- **Task requirements**
Could you print every record exactly as it stands?

- **Materials provided**
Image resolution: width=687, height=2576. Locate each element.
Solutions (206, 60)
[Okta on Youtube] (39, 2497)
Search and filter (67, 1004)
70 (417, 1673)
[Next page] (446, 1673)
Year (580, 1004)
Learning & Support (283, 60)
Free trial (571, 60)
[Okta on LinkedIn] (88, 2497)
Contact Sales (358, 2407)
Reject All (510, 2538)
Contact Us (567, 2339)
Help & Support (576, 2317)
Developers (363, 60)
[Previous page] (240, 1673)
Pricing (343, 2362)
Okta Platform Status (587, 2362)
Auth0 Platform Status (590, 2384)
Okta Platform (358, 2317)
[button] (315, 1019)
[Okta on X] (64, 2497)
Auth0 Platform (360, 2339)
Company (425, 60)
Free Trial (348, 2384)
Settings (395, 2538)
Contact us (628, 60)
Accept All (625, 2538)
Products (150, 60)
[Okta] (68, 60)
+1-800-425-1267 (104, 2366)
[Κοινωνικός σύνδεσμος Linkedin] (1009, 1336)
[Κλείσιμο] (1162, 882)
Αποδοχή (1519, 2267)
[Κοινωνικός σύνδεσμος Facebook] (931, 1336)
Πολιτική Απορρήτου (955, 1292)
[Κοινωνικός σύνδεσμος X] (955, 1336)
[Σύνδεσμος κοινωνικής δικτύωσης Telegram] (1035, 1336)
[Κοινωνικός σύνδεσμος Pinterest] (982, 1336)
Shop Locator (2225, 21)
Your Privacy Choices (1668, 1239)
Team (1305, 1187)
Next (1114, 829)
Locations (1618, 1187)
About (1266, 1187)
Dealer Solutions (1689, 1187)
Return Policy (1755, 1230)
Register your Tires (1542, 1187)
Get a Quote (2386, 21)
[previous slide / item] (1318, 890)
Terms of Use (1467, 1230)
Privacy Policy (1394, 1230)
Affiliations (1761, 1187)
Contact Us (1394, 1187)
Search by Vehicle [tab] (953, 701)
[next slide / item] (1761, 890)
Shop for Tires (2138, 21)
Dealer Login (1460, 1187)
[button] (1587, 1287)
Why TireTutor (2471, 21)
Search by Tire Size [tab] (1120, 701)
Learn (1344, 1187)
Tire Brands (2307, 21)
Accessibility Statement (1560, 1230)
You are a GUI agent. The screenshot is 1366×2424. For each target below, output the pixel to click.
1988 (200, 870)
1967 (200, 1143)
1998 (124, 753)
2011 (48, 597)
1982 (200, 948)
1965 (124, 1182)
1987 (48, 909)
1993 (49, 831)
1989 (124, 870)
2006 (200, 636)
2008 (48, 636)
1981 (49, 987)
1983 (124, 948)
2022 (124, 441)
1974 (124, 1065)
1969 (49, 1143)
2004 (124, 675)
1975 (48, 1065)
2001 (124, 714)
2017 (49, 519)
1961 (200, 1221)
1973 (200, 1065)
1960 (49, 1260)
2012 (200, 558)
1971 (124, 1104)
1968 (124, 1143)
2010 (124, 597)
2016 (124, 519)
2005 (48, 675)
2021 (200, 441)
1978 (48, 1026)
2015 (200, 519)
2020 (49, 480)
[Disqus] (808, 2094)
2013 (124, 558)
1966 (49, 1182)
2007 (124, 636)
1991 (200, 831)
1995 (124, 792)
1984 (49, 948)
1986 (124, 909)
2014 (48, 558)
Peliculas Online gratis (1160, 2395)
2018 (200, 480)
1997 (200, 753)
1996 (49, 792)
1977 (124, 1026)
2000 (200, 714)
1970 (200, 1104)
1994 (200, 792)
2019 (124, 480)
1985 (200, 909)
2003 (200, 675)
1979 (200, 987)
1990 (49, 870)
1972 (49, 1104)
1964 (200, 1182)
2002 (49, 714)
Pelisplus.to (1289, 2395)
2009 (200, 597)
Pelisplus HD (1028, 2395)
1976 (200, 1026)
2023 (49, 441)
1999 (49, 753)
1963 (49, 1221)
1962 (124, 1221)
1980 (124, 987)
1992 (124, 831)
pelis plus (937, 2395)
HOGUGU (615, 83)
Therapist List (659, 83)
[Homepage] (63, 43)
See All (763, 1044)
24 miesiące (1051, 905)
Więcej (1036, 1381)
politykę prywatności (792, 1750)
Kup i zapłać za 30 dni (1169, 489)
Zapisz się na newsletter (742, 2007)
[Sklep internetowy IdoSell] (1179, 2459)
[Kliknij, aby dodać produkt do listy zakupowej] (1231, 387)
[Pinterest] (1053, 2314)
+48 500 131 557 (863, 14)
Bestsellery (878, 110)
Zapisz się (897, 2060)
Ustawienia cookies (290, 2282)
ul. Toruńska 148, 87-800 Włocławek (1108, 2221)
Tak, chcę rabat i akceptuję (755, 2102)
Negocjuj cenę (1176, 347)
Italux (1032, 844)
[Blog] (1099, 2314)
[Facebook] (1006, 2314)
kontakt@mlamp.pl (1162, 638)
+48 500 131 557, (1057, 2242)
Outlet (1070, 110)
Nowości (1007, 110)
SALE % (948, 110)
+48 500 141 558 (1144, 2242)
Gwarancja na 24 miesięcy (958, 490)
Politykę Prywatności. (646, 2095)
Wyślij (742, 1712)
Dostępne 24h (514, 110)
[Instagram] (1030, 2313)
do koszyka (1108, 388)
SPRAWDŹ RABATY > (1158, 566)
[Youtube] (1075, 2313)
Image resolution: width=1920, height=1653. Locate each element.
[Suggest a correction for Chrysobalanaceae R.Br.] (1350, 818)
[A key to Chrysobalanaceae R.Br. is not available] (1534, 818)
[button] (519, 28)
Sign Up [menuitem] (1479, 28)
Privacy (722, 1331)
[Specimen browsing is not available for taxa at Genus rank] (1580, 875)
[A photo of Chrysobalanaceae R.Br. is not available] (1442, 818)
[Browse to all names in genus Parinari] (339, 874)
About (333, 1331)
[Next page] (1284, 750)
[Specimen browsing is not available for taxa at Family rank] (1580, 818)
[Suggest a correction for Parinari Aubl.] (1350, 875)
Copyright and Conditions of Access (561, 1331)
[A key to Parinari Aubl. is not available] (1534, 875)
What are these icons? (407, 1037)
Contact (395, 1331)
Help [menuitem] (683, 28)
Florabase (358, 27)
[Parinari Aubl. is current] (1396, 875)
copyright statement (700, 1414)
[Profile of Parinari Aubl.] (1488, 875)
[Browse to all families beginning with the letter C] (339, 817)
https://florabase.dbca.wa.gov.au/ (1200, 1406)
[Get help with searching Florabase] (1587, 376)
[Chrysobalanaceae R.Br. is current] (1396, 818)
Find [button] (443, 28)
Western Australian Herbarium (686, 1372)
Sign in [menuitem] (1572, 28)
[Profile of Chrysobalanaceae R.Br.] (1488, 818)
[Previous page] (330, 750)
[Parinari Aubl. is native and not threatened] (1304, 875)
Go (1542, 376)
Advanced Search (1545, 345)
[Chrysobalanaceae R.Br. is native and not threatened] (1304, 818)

- **Result**
Image resolution: width=687, height=2576. Locate each element.
Solutions (206, 60)
[Okta on Youtube] (39, 2497)
Search and filter (67, 1004)
70 (417, 1673)
[Next page] (446, 1673)
Year (580, 1004)
Learning & Support (283, 60)
Free trial (571, 60)
[Okta on LinkedIn] (88, 2497)
Contact Sales (358, 2407)
Reject All (510, 2538)
Contact Us (567, 2339)
Help & Support (576, 2317)
Developers (363, 60)
[Previous page] (240, 1673)
Pricing (343, 2362)
Okta Platform Status (587, 2362)
Auth0 Platform Status (590, 2384)
Okta Platform (358, 2317)
[button] (315, 1019)
[Okta on X] (64, 2497)
Auth0 Platform (360, 2339)
Company (425, 60)
Free Trial (348, 2384)
Settings (395, 2538)
Contact us (628, 60)
Accept All (625, 2538)
Products (150, 60)
[Okta] (68, 60)
+1-800-425-1267 (104, 2366)
[Κοινωνικός σύνδεσμος Linkedin] (1009, 1336)
[Κλείσιμο] (1162, 882)
Αποδοχή (1519, 2267)
[Κοινωνικός σύνδεσμος Facebook] (931, 1336)
Πολιτική Απορρήτου (955, 1292)
[Κοινωνικός σύνδεσμος X] (955, 1336)
[Σύνδεσμος κοινωνικής δικτύωσης Telegram] (1035, 1336)
[Κοινωνικός σύνδεσμος Pinterest] (982, 1336)
Shop Locator (2225, 21)
Your Privacy Choices (1668, 1239)
Team (1305, 1187)
Next (1114, 829)
Locations (1618, 1187)
About (1266, 1187)
Dealer Solutions (1689, 1187)
Return Policy (1755, 1230)
Register your Tires (1542, 1187)
Get a Quote (2386, 21)
[previous slide / item] (1318, 890)
Terms of Use (1467, 1230)
Privacy Policy (1394, 1230)
Affiliations (1761, 1187)
Contact Us (1394, 1187)
Search by Vehicle [tab] (953, 701)
[next slide / item] (1761, 890)
Shop for Tires (2138, 21)
Dealer Login (1460, 1187)
[button] (1587, 1287)
Why TireTutor (2471, 21)
Search by Tire Size [tab] (1120, 701)
Learn (1344, 1187)
Tire Brands (2307, 21)
Accessibility Statement (1560, 1230)
You are a GUI agent. The screenshot is 1366×2424. For each target below, output the pixel to click.
1988 (200, 870)
1967 (200, 1143)
1998 (124, 753)
2011 (48, 597)
1982 (200, 948)
1965 (124, 1182)
1987 (48, 909)
1993 (49, 831)
1989 (124, 870)
2006 (200, 636)
2008 (48, 636)
1981 (49, 987)
1983 (124, 948)
2022 (124, 441)
1974 (124, 1065)
1969 (49, 1143)
2004 (124, 675)
1975 (48, 1065)
2001 (124, 714)
2017 (49, 519)
1961 (200, 1221)
1973 (200, 1065)
1960 (49, 1260)
2012 (200, 558)
1971 (124, 1104)
1968 (124, 1143)
2010 (124, 597)
2016 (124, 519)
2005 (48, 675)
2021 (200, 441)
1978 (48, 1026)
2015 (200, 519)
2020 (49, 480)
[Disqus] (808, 2094)
2013 (124, 558)
1966 (49, 1182)
2007 (124, 636)
1991 (200, 831)
1995 (124, 792)
1984 (49, 948)
1986 (124, 909)
2014 (48, 558)
Peliculas Online gratis (1160, 2395)
2018 (200, 480)
1997 (200, 753)
1996 (49, 792)
1977 (124, 1026)
2000 (200, 714)
1970 (200, 1104)
1994 (200, 792)
2019 (124, 480)
1985 (200, 909)
2003 (200, 675)
1979 (200, 987)
1990 (49, 870)
1972 (49, 1104)
1964 (200, 1182)
2002 (49, 714)
Pelisplus.to (1289, 2395)
2009 (200, 597)
Pelisplus HD (1028, 2395)
1976 (200, 1026)
2023 (49, 441)
1999 (49, 753)
1963 (49, 1221)
1962 (124, 1221)
1980 (124, 987)
1992 (124, 831)
pelis plus (937, 2395)
HOGUGU (615, 83)
Therapist List (659, 83)
[Homepage] (63, 43)
See All (763, 1044)
24 miesiące (1051, 905)
Więcej (1036, 1381)
politykę prywatności (792, 1750)
Kup i zapłać za 30 dni (1169, 489)
Zapisz się na newsletter (742, 2007)
[Sklep internetowy IdoSell] (1179, 2459)
[Kliknij, aby dodać produkt do listy zakupowej] (1231, 387)
[Pinterest] (1053, 2314)
+48 500 131 557 (863, 14)
Bestsellery (878, 110)
Zapisz się (897, 2060)
Ustawienia cookies (290, 2282)
ul. Toruńska 148, 87-800 Włocławek (1108, 2221)
Tak, chcę rabat i akceptuję (755, 2102)
Negocjuj cenę (1176, 347)
Italux (1032, 844)
[Blog] (1099, 2314)
[Facebook] (1006, 2314)
kontakt@mlamp.pl (1162, 638)
+48 500 131 557, (1057, 2242)
Outlet (1070, 110)
Nowości (1007, 110)
SALE % (948, 110)
+48 500 141 558 (1144, 2242)
Gwarancja na 24 miesięcy (958, 490)
Politykę Prywatności. (646, 2095)
Wyślij (742, 1712)
Dostępne 24h (514, 110)
[Instagram] (1030, 2313)
do koszyka (1108, 388)
SPRAWDŹ RABATY > (1158, 566)
[Youtube] (1075, 2313)
Image resolution: width=1920, height=1653. Locate each element.
[Suggest a correction for Chrysobalanaceae R.Br.] (1350, 818)
[A key to Chrysobalanaceae R.Br. is not available] (1534, 818)
[button] (519, 28)
Sign Up [menuitem] (1479, 28)
Privacy (722, 1331)
[Specimen browsing is not available for taxa at Genus rank] (1580, 875)
[A photo of Chrysobalanaceae R.Br. is not available] (1442, 818)
[Browse to all names in genus Parinari] (339, 874)
About (333, 1331)
[Next page] (1284, 750)
[Specimen browsing is not available for taxa at Family rank] (1580, 818)
[Suggest a correction for Parinari Aubl.] (1350, 875)
Copyright and Conditions of Access (561, 1331)
[A key to Parinari Aubl. is not available] (1534, 875)
What are these icons? (407, 1037)
Contact (395, 1331)
Help [menuitem] (683, 28)
Florabase (358, 27)
[Parinari Aubl. is current] (1396, 875)
copyright statement (700, 1414)
[Profile of Parinari Aubl.] (1488, 875)
[Browse to all families beginning with the letter C] (339, 817)
https://florabase.dbca.wa.gov.au/ (1200, 1406)
[Get help with searching Florabase] (1587, 376)
[Chrysobalanaceae R.Br. is current] (1396, 818)
Find [button] (443, 28)
Western Australian Herbarium (686, 1372)
Sign in [menuitem] (1572, 28)
[Profile of Chrysobalanaceae R.Br.] (1488, 818)
[Previous page] (330, 750)
[Parinari Aubl. is native and not threatened] (1304, 875)
Go (1542, 376)
Advanced Search (1545, 345)
[Chrysobalanaceae R.Br. is native and not threatened] (1304, 818)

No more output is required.